Jamás ha habido tanta crueldad en invasión alguna de griegos o bárbaros […] Entramos por la espada, sin oyrles ni entendeles, no nos parece que merecen reputación las cosas de los indios.

Padre José de Acosta, De procuranda indorum salute.

 

UNO. Al menos tres veces lo dieron por muerto

Con los años cayó sobre su tumba una montaña de embustes. Al menos tres veces lo dieron por muerto. El renegado. Así lo llamaron. Algunos rumoreaban que había llegado antes que nadie a la mítica ciudad de murallas de oro que se alzaba tras las montañas. Otros lo hacían de vuelta en su hogar de Palos de la Frontera. Los fabuladores de mente más febril lo describían como un demonio pintado con los colores de la guerra, capaz de arrancar el corazón de sus hermanos cristianos o de sacrificar a su hija para ganar una batalla. Tanto se dijo sobre Gonzalo Guerrero y tanto temor llegó a inspirar su nombre que muchos quisieron borrarlo de la historia y poner en duda su misma existencia. Pero yo puedo dar cuenta de quién fue y qué hizo, pues fui el único testigo de su transformación insólita. Solamente yo, Jerónimo de Aguilar, siervo de Dios, natural de Écija y, por azares de la historia, primer traductor de Hernando Cortés, puedo narrar cómo un soldado de sus católicas majestades perforó su rostro, colocó argollas en sus orejas, cubrió su piel, desposó con una princesa y juró lealtad a la tierra y a los dioses mayas. Vi cómo rechazó unirse a los hombres de Cortés y se volvió contra sus antiguos compañeros de armas. Todo aquello pasó por mis ojos incluso si por un tiempo alimenté lo peor de su leyenda. Dirán de Gonzalo Guerrero que fue un traidor, un hereje, un idólatra. No faltan a la verdad quienes así lo describan, pero habrán de añadir acto seguido que durante una década hizo imposible la conquista del Yucatán, que vio antes que nadie que el verdadero tesoro de las Indias no estaba hecho de metales preciosos, y que tal vez llegó a ser el único hombre verdaderamente noble de todos los que hicimos el mismo viaje.

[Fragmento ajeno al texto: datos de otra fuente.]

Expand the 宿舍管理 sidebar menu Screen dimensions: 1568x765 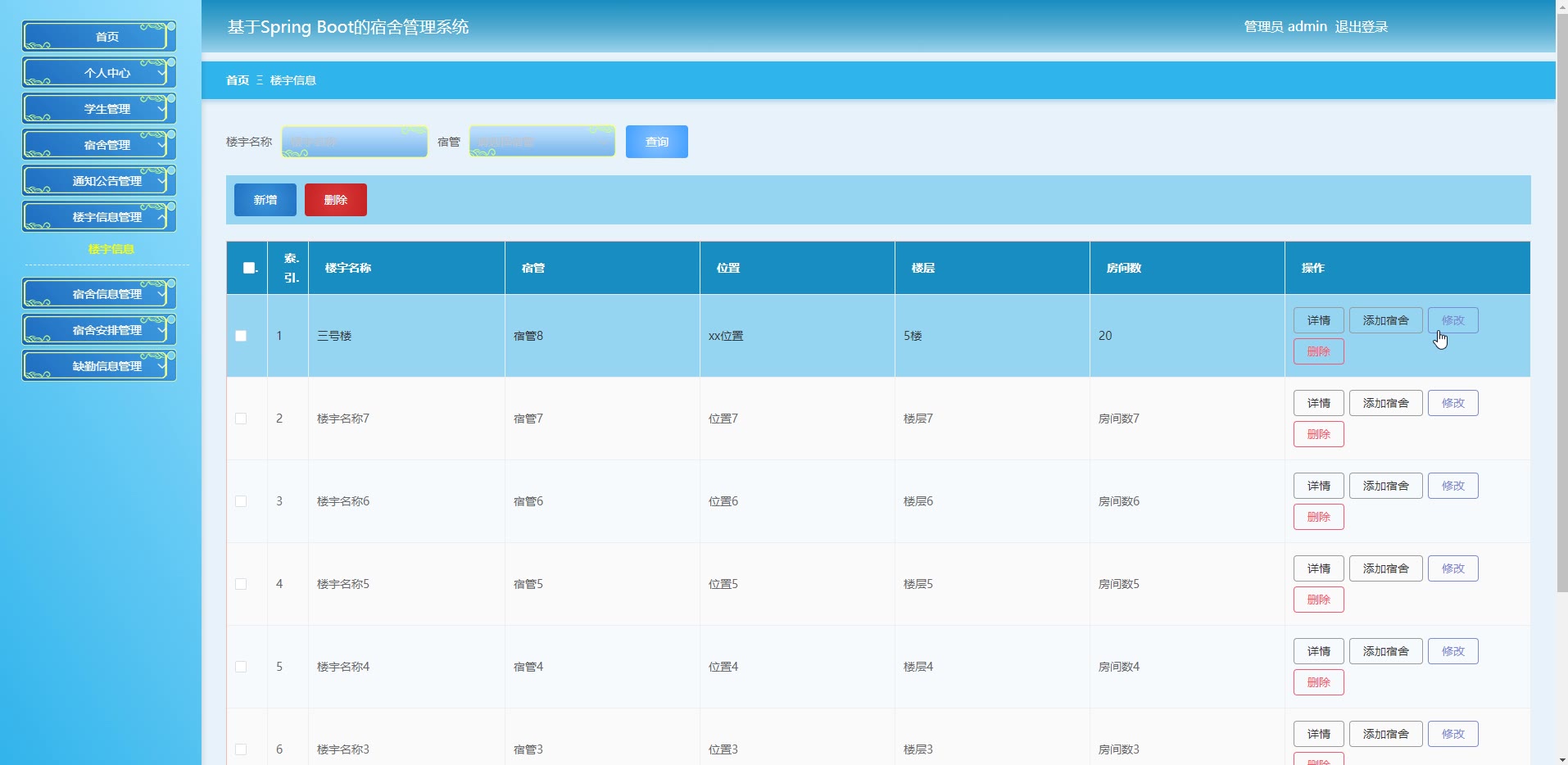point(99,145)
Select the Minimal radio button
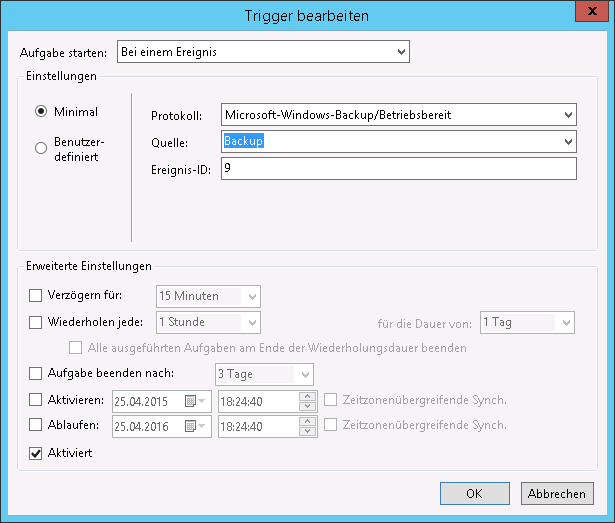Image resolution: width=615 pixels, height=523 pixels. click(41, 112)
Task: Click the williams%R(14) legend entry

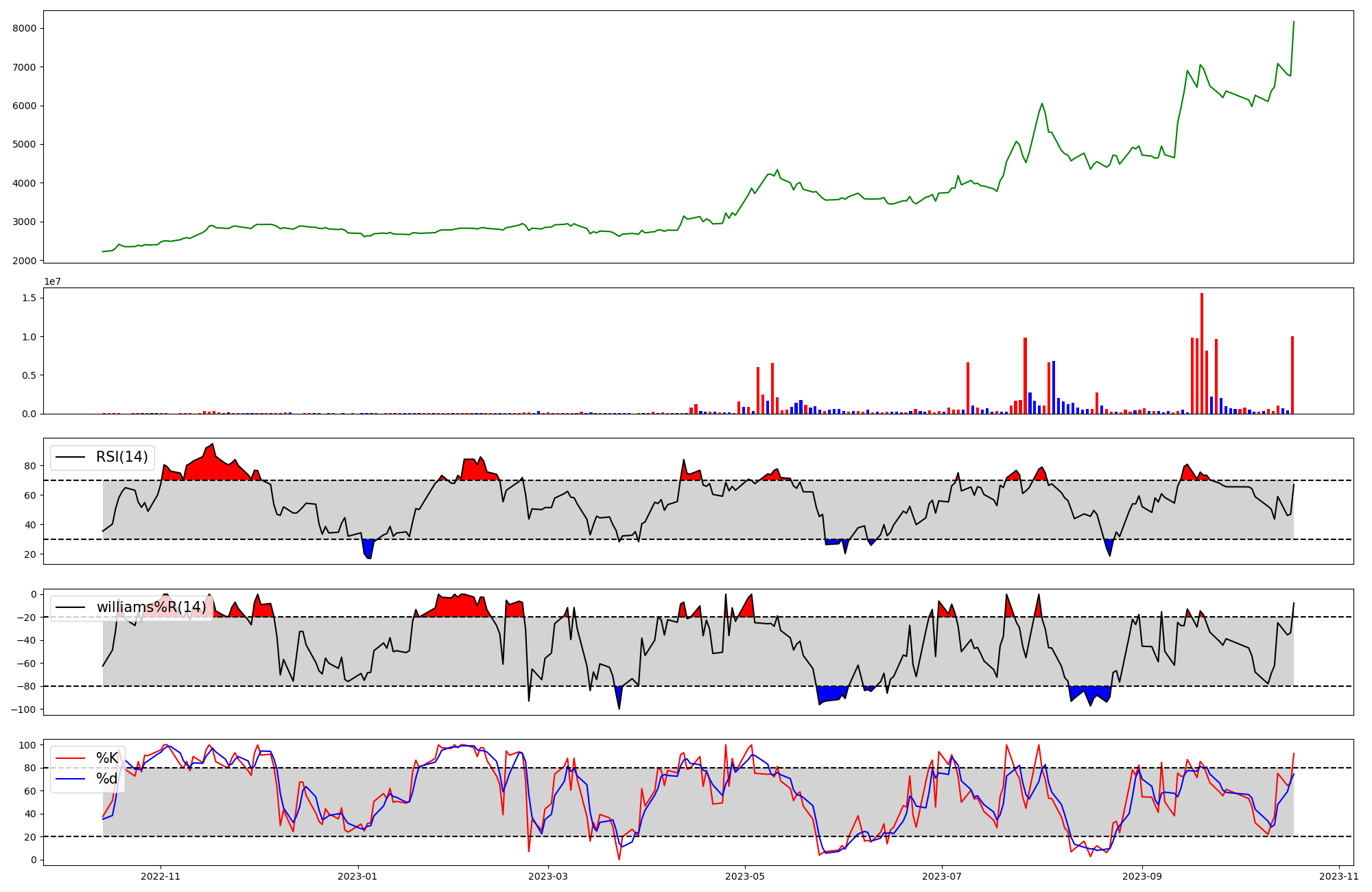Action: pos(151,607)
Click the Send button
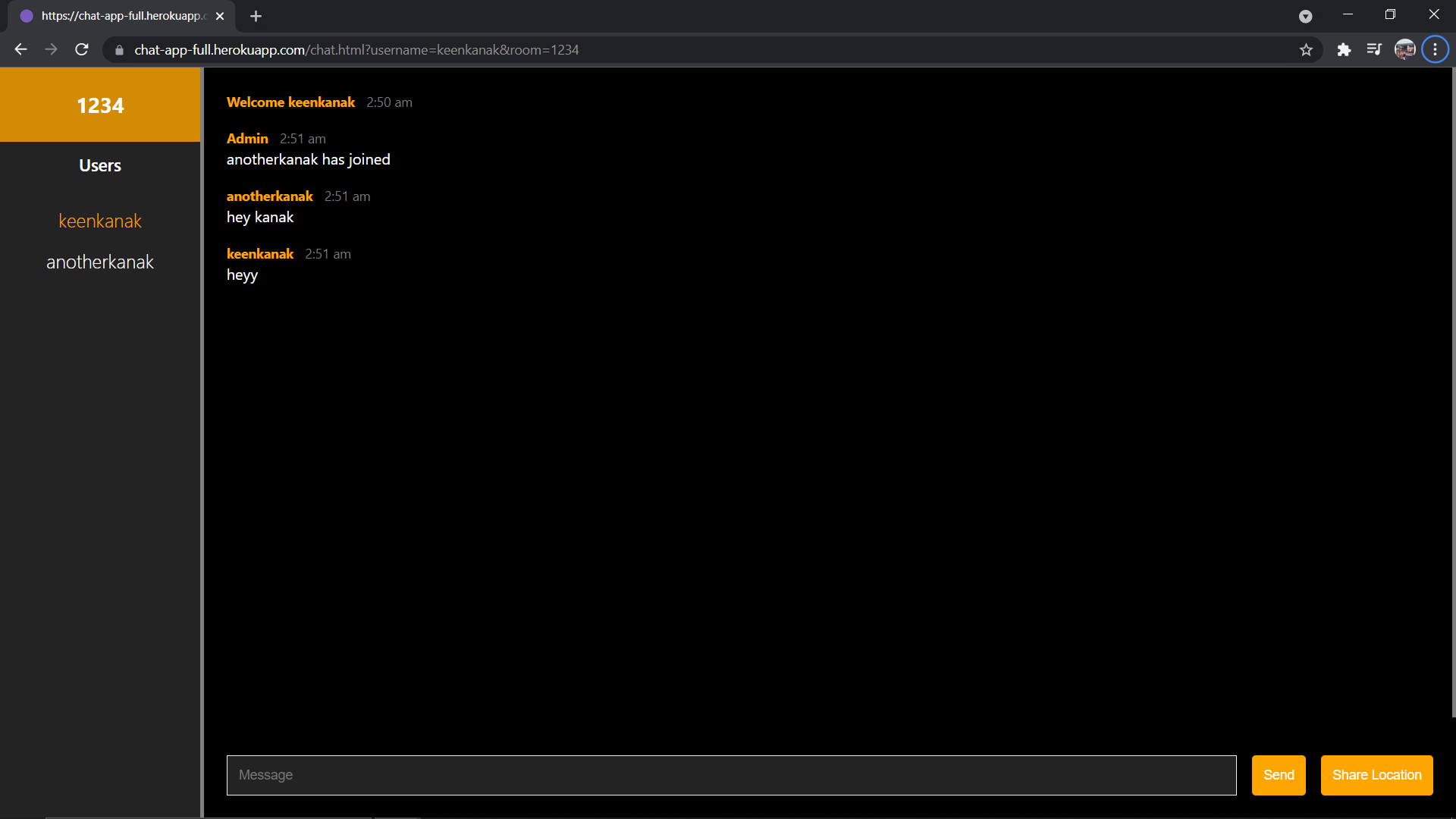 (1278, 775)
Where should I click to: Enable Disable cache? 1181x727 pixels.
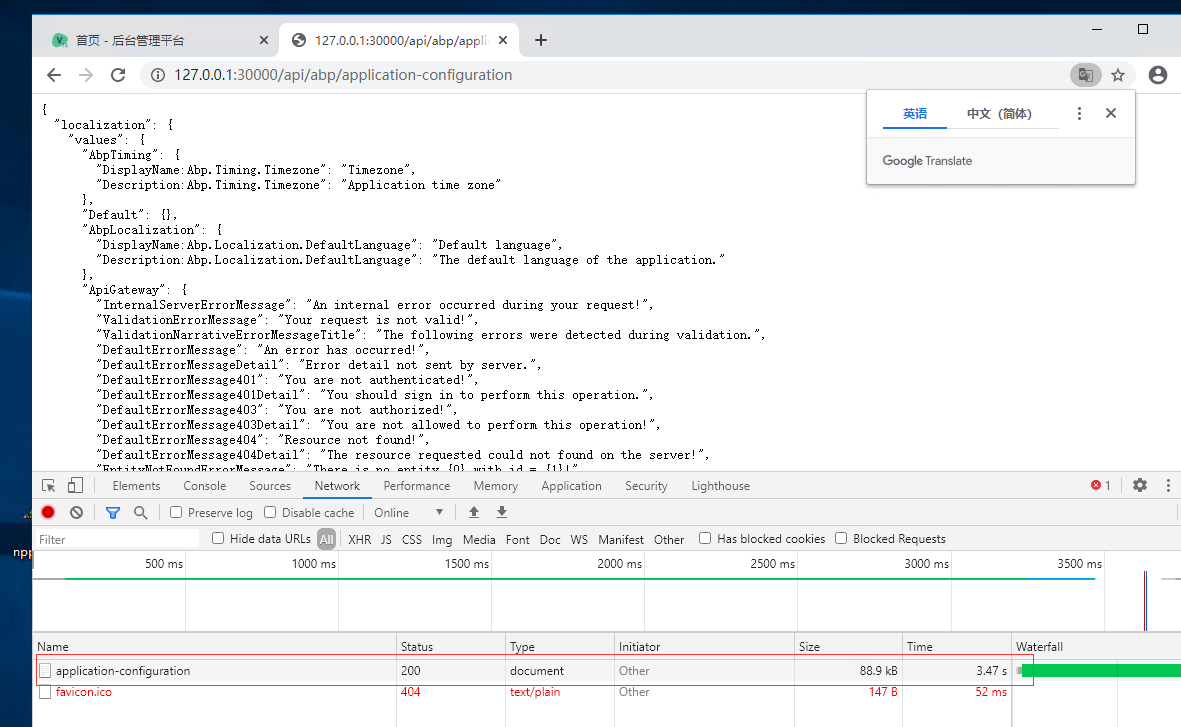click(x=270, y=512)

Vio antes que nadie que el verdadero tesoro de las Indias no estaba hecho de metales preciosos

DOS. Levantaban sus tronos sobre una montaña de huesos

Su historia, que es también la mía, comenzó con un naufragio. Nos conocimos por azar, como siempre funcionan las cosas en este lado del mundo. La rueda de la fortuna gira en las nuevas tierras con la velocidad del demonio. He visto a porqueros convertidos en señores de imperios, y a reyes que se tenían por dioses rebajados a siervos. Como a tantos otros, a él lo puso rumbo a las Indias el deseo de alcanzar el oro y la gloria que se le negaba en Castilla. Corría el año 1508. Por los pueblos de Andalucía, de Extremadura, de Navarra, andaban de boca en boca las historias fabulosas de un mundo recién descubierto, repleto de tesoros al alcance de un puñado de temerarios. La mayoría no tenían apenas nada que perder. En su cabeza se tenían por héroes de novelas de caballerías. Hacían el viaje con un hambre de siglos, con la rabia en las entrañas de más de un siglo de guerras. La idea de abrirse camino a golpe de espada no sólo no desanimaba a aquellos codiciosos hidalgos; al contrario, les bendecía el papa de Roma y el bien del imperio.

Por entonces, tanto la reina Isabel de Castilla como el almirante Colón habían muerto. En la corte, los consejeros de Fernando de Aragón ya daban por sentado que aquellos territorios de ultramar no podían ser unas cuantas islas de camino a Japón, sino un continente distinto. El florentino Amerigo Vespucci ya había impreso su Mundus Novus y hablaba de una tierra distinta de Europa, Asia y África que, por burla de los cartógrafos, pasados los años terminaría llevando su nombre. Y aunn así, a casi todos los que emprendimos el viaje nos traía sin cuidado cómo se llamaba el lugar adonde íbamos. Cruzamos el océano después de oír cuentos y cuentos, imaginándonos que nos esperaban arroyos de plata. Algunos, los que sabían leer, soñaban con la fuente de la eterna juventud o el reino de las amazonas. Pero todos –y en esto me incluyo– confiábamos en un futuro distinto y mejor, una vida diferente a la miseria que nos esperaba en nuestros pueblos. La libertad de no tener que bajar la cabeza ante reyes y alcaldes o la posibilidad de borrar de un golpe las culpas del pasado eran razones poderosas para embarcarse hacia lo desconocido.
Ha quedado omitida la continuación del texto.